TASK OBJECTIVE: Output the data as a two-column CSV with the headers "request" and "answer", one row per request, each field quoted and any line breaks replaced with spaces. Start at the line containing "Viewport: 1280px width, 709px height." and end after the line containing "click(1189, 16)", and omit the pictures.

DATA ROWS:
--

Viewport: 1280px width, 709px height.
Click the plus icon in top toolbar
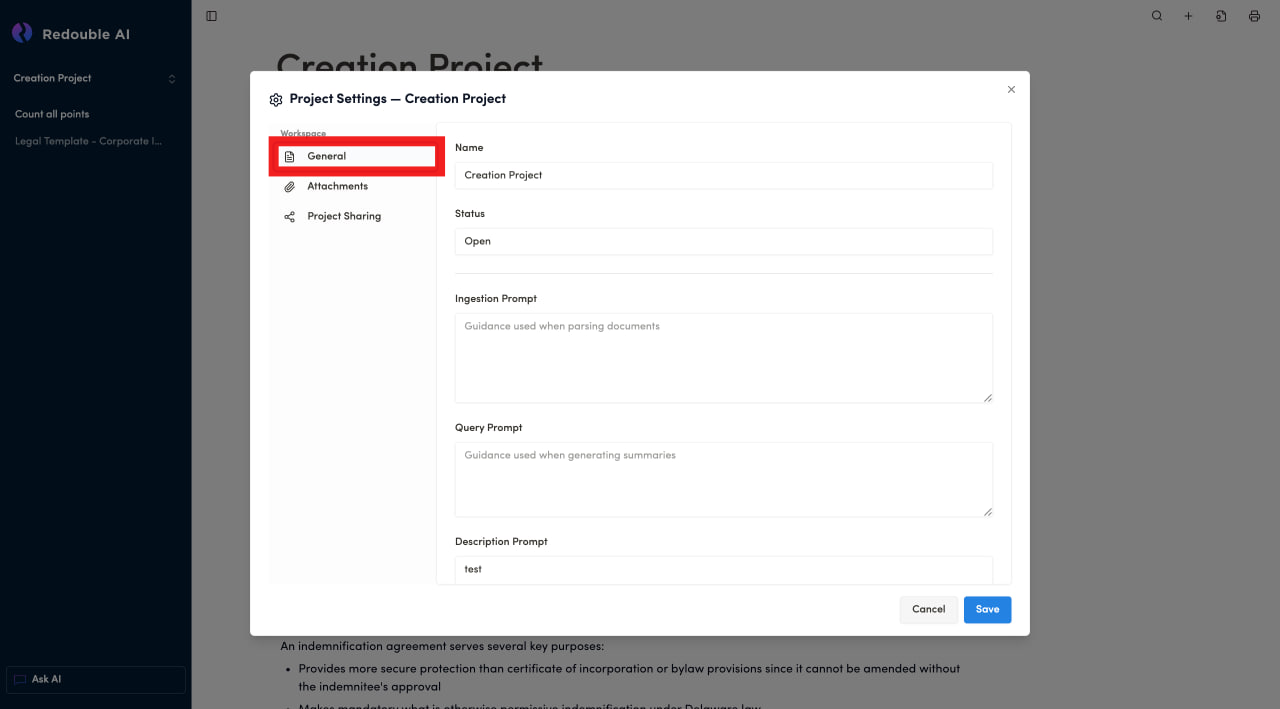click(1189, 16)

--

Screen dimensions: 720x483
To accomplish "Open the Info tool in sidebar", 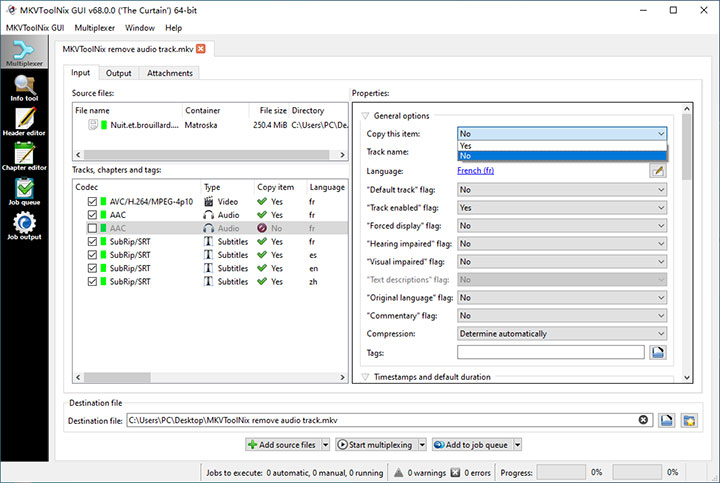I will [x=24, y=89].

--

OUTPUT BELOW:
request,answer
"Viewport: 1280px width, 709px height. Click the plus icon in top toolbar","click(1189, 16)"